CAM Colloquium: Johan Ugander (Stanford University) - Discrete choice with irrelevant alternatives: models and lower bounds on testing
Frank H. T. Rhodes Hall 655
Many applications in preference learning assume that decisions come from the maximization of a stable utility function. Yet a large experimental literature shows that individual choices and judgements can be affected by "irrelevant" aspects of the context in which they are made. An important class of such contexts is the composition of the choice set. In this talk, I will introduce an extension of the Multinomial Logit (MNL) model, called the context dependent random utility model (CDM), which allows for a particular class of choice set effects based in pairwise interactions between alternatives. We show that the CDM can be thought of as a second-order approximation to a general choice system, can be inferred optimally using maximum likelihood and, importantly, is readily interpretable.

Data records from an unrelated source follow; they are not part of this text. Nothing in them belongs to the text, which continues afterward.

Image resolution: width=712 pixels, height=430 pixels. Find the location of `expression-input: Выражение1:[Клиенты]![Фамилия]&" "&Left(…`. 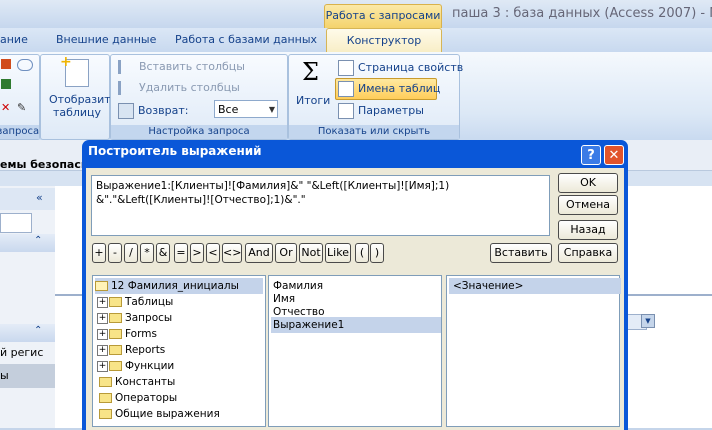

expression-input: Выражение1:[Клиенты]![Фамилия]&" "&Left(… is located at coordinates (320, 206).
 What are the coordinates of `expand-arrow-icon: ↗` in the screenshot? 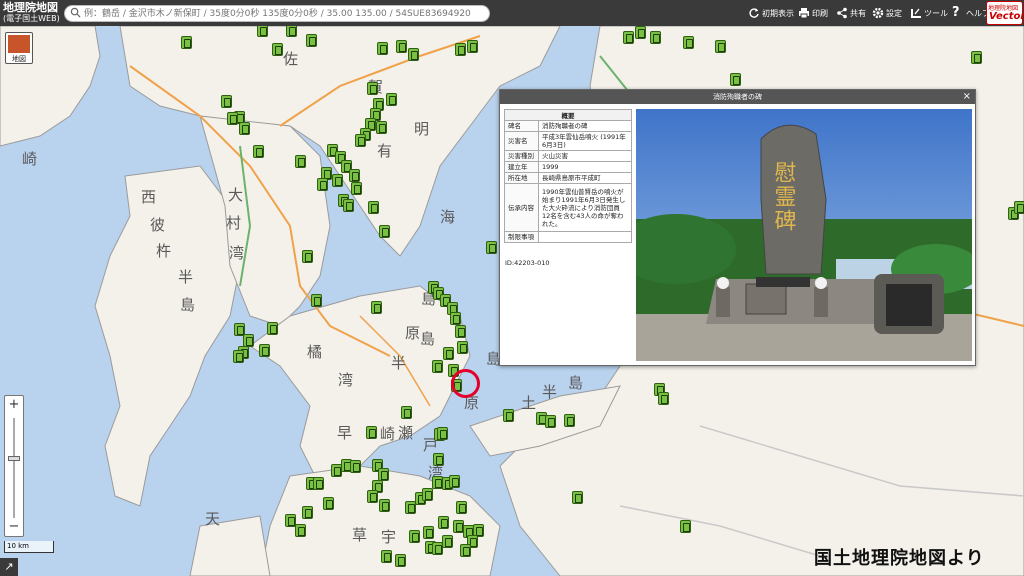 It's located at (9, 567).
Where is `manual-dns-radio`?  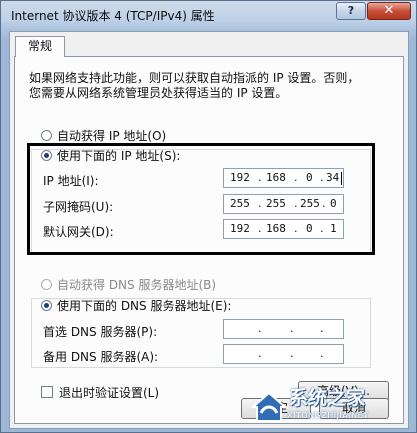 manual-dns-radio is located at coordinates (46, 306).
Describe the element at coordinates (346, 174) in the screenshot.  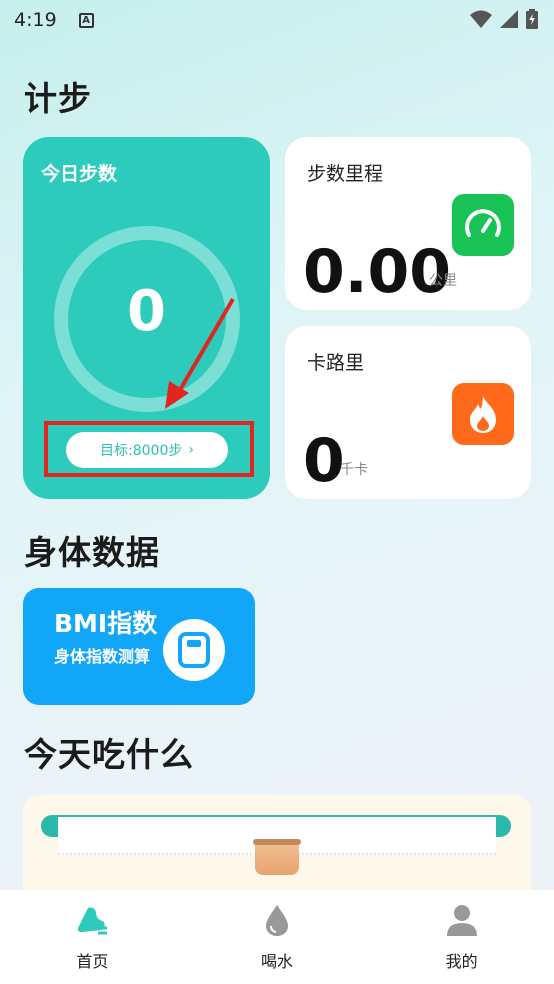
I see `distance-title: 步数里程` at that location.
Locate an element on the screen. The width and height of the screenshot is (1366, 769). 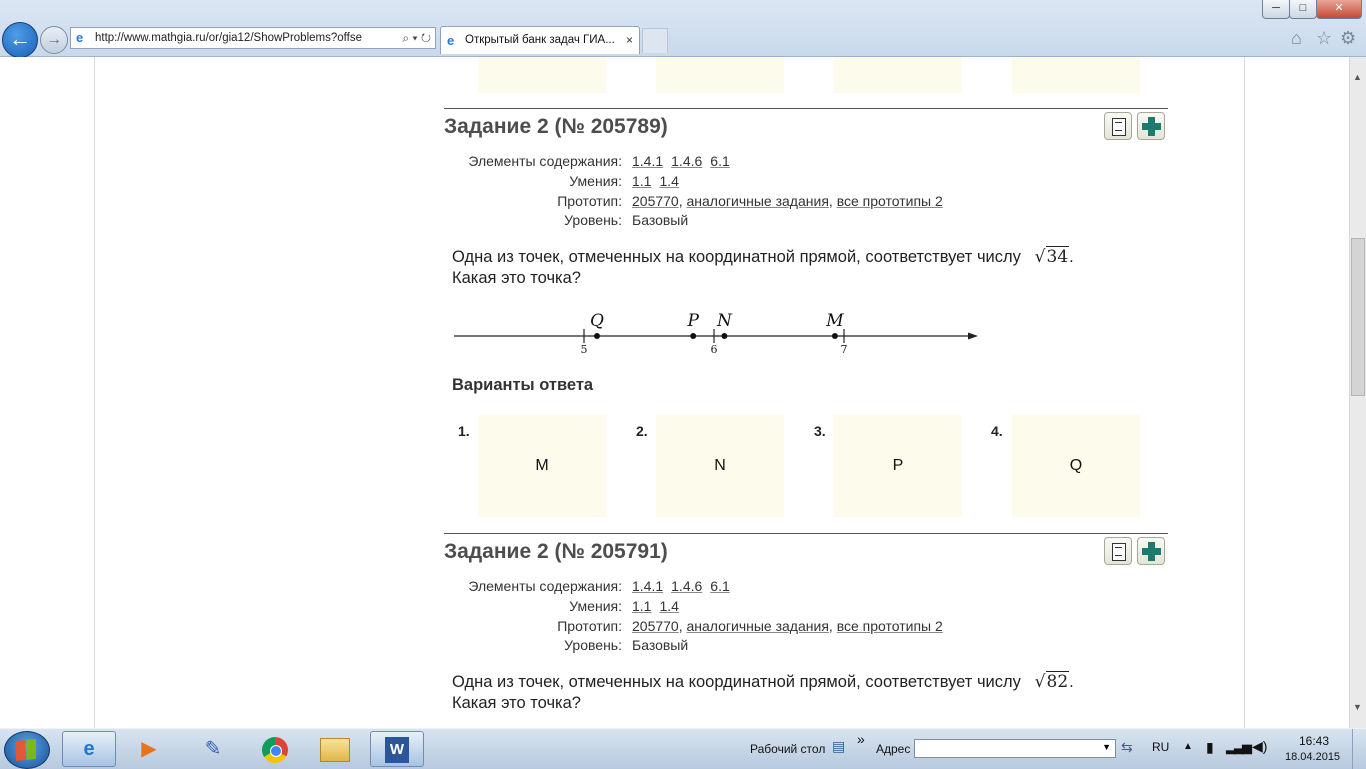
answer-option: Q is located at coordinates (1076, 466).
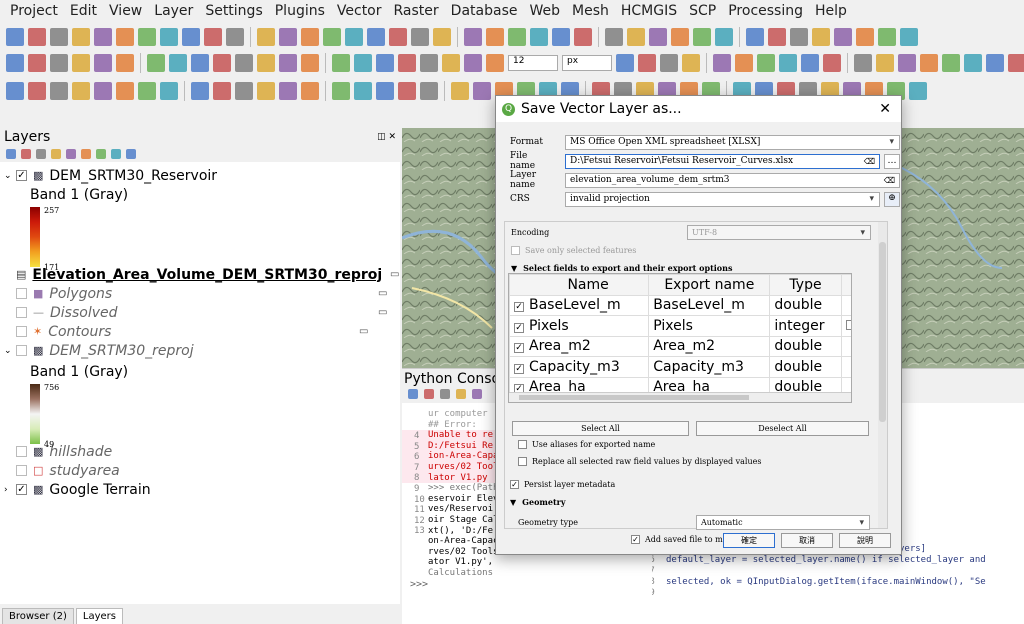 The width and height of the screenshot is (1024, 624). I want to click on menu-item-view: View, so click(126, 11).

Beyond the presentation of the CDM model of and its properties, I will also discuss separate work on the general problem of determining whether or not an agent's behavior satisfies the so-called Independence of Irrelevant Alternatives (IIA) that characterizes the MNL model. While IIA is widely assumed as a modeling assumption, the formal size properties of hypothesis testing IIA are not well understood. We will replace some of the ambiguity in this literature with rigorous pessimism, demonstrating that any general test for IIA with low worst-case error would require a number of samples exponential in the number of alternatives of the choice problem. Our finite-sample and structure-dependent analysis is unorthodox in being highly combinatorial, constructing a lower bound by counting Eulerian orientations of cycle decompositions of a particular bipartite graph constructed from a data set of choices.

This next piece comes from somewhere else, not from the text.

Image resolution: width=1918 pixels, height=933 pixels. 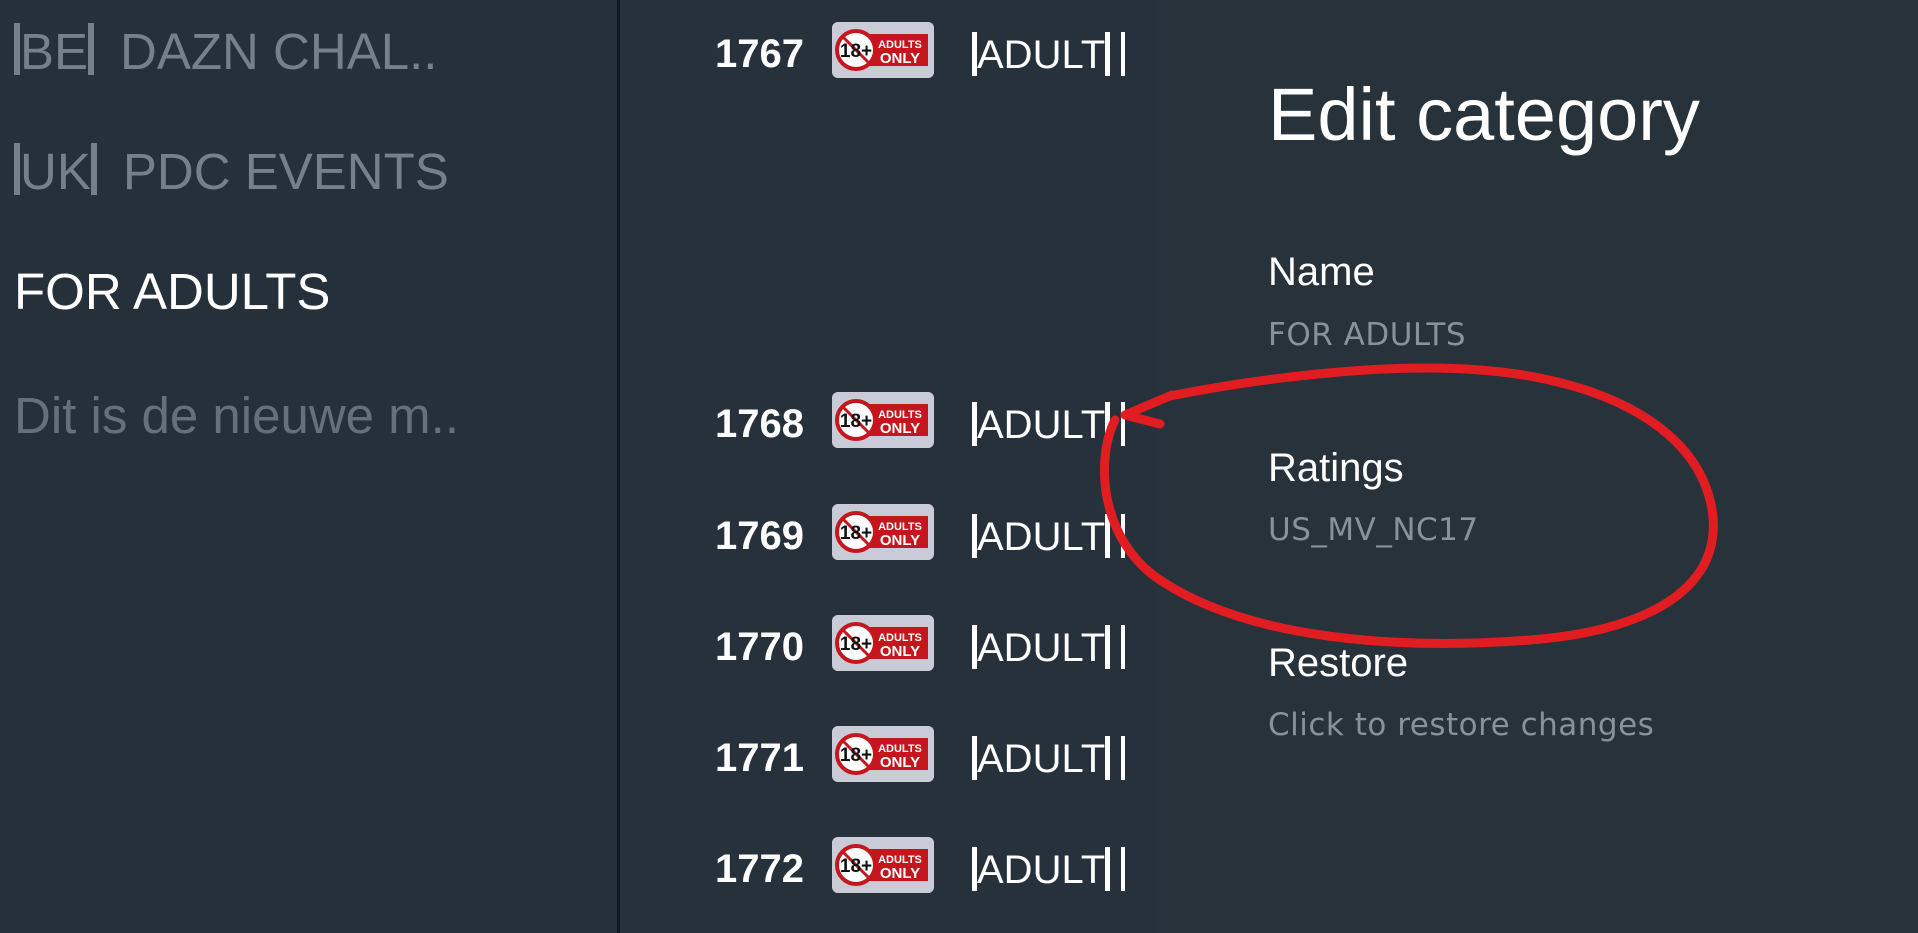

This talk is based on joint work with Alex Peysakhovich, Stephen Ragain, and Arjun Seshadri.
Johan Ugander is an Assistant Professor at Stanford University in the Department of Management Science & Engineering, within the School of Engineering. His research develops algorithmic and statistical frameworks for analyzing social networks, social systems, and other large-scale social data. Prior to joining the Stanford faculty he was a post-doctoral researcher at Microsoft Research Redmond 2014-2015 and held an affiliation with the Facebook Data Science team 2010-2014. He obtained his Ph.D. in Applied Mathematics from Cornell University in 2014. His awards include a Young Investigator Award from the Army Research Office (ARO), two Best Paper Awards (2012 ACM WebSci Best Paper, 2013 ACM WSDM Best Student Paper), and the 2016 Eugene L. Grant Undergraduate Teaching Award from the Department of Management Science & Engineering.